Exercise directions: Filter the entries below down to the lines that hold "will".

Stored data:
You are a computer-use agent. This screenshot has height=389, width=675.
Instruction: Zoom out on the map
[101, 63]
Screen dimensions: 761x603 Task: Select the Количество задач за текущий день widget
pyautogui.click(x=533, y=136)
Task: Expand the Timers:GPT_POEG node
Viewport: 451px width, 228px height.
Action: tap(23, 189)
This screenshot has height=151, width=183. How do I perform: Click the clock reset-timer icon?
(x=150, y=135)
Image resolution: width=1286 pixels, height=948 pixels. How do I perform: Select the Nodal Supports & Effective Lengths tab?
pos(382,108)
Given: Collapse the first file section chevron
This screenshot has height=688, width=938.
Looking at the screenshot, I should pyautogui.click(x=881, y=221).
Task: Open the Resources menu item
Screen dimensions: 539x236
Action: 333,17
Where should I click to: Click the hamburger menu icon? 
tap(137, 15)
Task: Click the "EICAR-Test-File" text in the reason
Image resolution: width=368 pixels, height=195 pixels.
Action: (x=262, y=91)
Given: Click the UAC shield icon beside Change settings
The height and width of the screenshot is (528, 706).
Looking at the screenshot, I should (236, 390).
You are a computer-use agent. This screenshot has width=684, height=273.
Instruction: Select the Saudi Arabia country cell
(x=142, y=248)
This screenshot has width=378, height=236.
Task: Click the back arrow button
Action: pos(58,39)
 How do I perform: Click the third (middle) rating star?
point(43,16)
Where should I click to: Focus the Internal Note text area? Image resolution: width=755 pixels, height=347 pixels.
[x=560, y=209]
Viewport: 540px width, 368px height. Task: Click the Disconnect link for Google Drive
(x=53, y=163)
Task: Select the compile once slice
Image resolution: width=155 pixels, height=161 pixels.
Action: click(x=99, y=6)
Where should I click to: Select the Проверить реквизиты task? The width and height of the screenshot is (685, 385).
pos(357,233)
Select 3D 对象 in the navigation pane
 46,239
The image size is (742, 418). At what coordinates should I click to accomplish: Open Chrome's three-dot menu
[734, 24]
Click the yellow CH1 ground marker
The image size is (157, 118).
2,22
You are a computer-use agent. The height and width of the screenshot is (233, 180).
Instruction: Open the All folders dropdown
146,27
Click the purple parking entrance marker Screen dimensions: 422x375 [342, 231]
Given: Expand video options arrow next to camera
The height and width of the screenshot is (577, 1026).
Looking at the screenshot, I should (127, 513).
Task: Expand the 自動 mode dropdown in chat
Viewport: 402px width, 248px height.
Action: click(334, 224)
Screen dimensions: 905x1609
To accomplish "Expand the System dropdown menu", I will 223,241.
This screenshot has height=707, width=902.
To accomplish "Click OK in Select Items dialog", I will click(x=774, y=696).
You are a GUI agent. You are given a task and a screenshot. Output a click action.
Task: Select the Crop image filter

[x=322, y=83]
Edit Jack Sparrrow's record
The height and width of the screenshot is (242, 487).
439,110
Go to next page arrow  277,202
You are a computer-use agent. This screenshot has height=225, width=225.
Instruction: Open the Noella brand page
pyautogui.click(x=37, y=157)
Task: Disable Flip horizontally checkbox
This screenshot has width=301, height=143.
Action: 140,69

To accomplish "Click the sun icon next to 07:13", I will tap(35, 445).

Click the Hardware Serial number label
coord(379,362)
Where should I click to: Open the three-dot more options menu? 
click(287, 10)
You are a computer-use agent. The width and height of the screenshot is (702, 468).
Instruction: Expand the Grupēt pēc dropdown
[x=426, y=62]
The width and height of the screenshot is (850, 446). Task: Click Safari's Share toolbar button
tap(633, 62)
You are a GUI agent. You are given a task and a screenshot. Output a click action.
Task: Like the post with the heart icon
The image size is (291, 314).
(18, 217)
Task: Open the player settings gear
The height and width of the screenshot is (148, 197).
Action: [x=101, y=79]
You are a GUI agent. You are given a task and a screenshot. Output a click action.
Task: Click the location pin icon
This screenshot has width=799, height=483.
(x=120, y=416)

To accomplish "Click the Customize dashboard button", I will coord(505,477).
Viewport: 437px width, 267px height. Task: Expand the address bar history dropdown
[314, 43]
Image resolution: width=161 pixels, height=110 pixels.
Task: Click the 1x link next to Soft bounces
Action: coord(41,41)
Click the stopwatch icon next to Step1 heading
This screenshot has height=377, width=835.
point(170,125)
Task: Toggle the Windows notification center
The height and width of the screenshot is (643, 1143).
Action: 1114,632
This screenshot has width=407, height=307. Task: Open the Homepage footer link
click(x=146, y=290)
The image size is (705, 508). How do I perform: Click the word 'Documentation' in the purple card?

Exercise answer:
To accomplish "Expand the System dropdown menu", I will 223,241.
To accomplish "Click OK in Select Items dialog", I will click(x=774, y=696).
To accomplish "Click the sun icon next to 07:13", I will tap(35, 445).
To accomplish "Click the Customize dashboard button", I will coord(505,477).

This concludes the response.